Where is “The Most Irish Place in Nebraska?” That’s the City of O’Neill. There are shamrocks everywhere – on the sidewalks, signs, the police station, the fire station, even on the main intersection of town a giant shamrock has been made in the concrete (hard to see unless you get a little bit above it). There is a large stone set up on this main intersection that is called the Blarney Stone.
We stayed at a campground that is run by the city parks department (it’s free for 3 days). The campground is in a park that has a rodeo arena, 3 softball fields, and 24 horseshoe pits kept to tournament standards and requirements. We’ve never seen tournament horseshoe pits before. No one was playing while we were there, it looked like you needed a key to get into the complex.

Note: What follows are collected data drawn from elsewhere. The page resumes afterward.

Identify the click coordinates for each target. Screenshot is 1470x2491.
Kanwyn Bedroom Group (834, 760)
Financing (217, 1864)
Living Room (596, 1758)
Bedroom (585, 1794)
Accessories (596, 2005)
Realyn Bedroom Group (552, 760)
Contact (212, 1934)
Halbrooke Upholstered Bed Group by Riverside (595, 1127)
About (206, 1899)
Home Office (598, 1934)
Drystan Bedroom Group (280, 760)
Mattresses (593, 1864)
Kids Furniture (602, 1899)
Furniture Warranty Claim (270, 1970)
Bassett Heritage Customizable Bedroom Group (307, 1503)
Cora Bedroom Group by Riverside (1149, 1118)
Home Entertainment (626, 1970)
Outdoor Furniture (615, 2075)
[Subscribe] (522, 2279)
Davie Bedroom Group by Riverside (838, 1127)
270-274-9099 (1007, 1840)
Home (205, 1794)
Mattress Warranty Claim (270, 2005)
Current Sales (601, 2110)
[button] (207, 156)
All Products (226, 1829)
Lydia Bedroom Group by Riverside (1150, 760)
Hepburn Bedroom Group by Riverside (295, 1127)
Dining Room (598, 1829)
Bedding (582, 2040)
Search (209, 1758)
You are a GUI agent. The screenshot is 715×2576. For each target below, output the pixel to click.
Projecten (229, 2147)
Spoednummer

We did go over and enjoy watching some softball. I the youngest age teams we saw, the girls pitched but after 4 balls (normally a walk) a coach would come in and pitch to the batter to keep the game moving. In other levels the girls pitched and the competition was fierce. As you might expect, there was one team that had a repertoire of cheers to shout when they were at bat. It was a fun evening.
On the way to O’Neill, we passed a display of windmills, titled “Prairie Sentinels”. We probably wouldn’t have noticed them as much if it hadn’t been for the road repairs that brought traffic almost to a stop. When you are moving only a few feet in a minute, you can enjoy the landscape. The display had several types of windmills that were new to us, including one that had a 6-sided top that made the blades on it looked like feathers.
We had dinner at a Mexican restaurant, the La Herradura (the horseshoe). It was surprisingly good.